* TASK TO COMPLETE *
Can you rewrite the rows below, changing each "icon" to "symbol" and leaving everything else as it is? Leave the pictures out of your version.

* DATASET CONTENT *
####################

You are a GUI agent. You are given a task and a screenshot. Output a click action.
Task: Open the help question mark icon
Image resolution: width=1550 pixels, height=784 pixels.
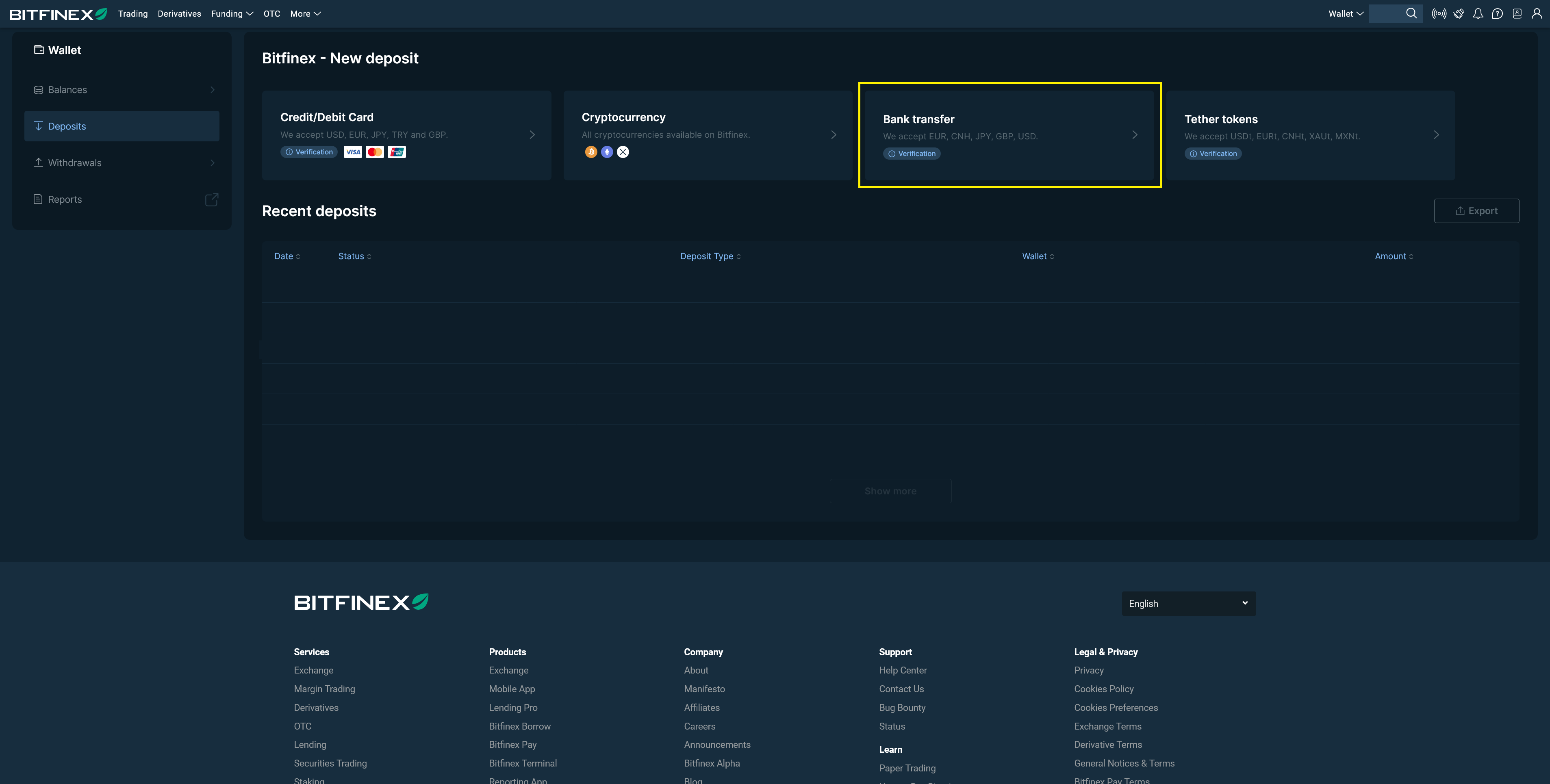(1498, 14)
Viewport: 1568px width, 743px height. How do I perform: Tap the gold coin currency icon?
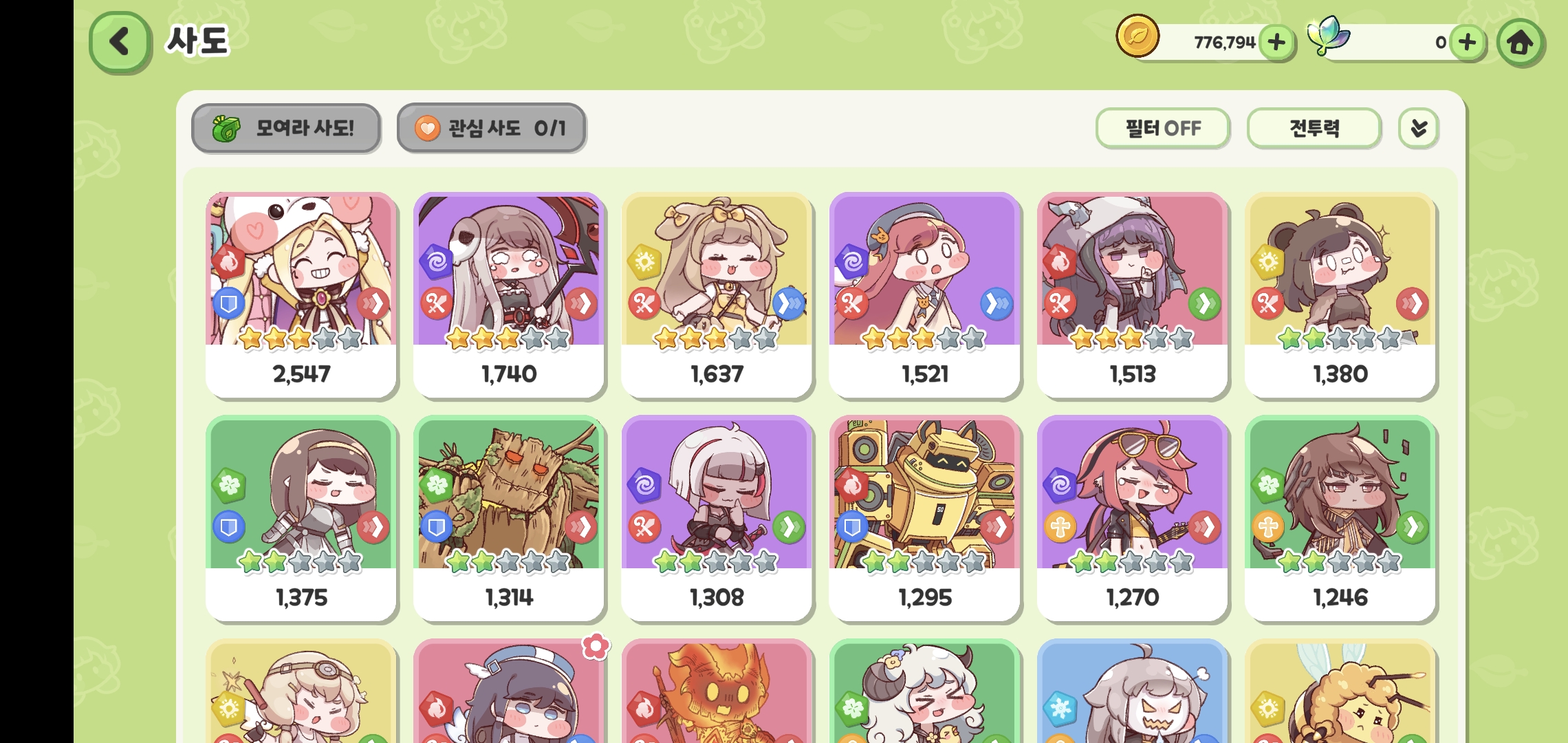click(x=1137, y=36)
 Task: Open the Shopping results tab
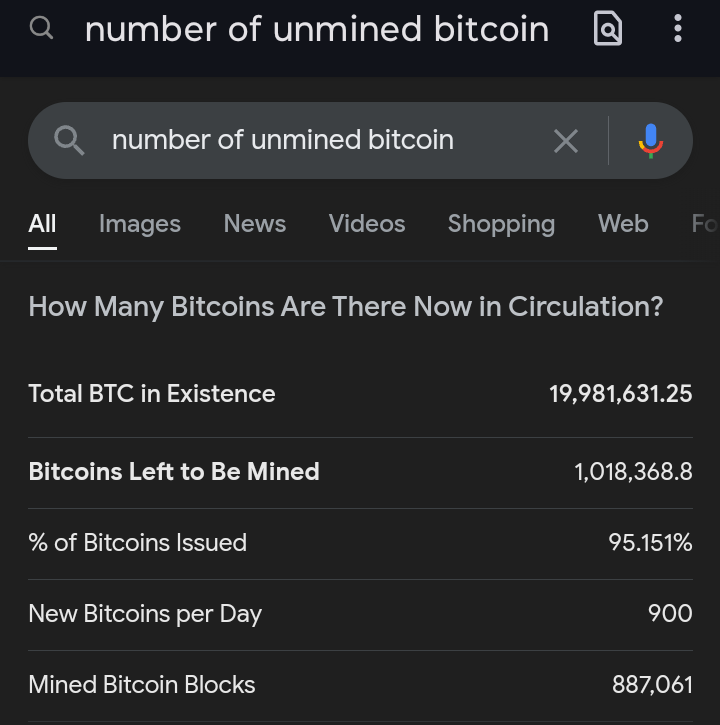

####################

* RESPONSE BELOW *
You are a GUI agent. You are given a task and a screenshot. Output a click action.
Task: Open the help question mark symbol
Image resolution: width=1550 pixels, height=784 pixels.
(1498, 14)
Viewport: 1568px width, 743px height. How do I perform: Tap the gold coin currency symbol?
click(x=1137, y=36)
 Task: Open the Shopping results tab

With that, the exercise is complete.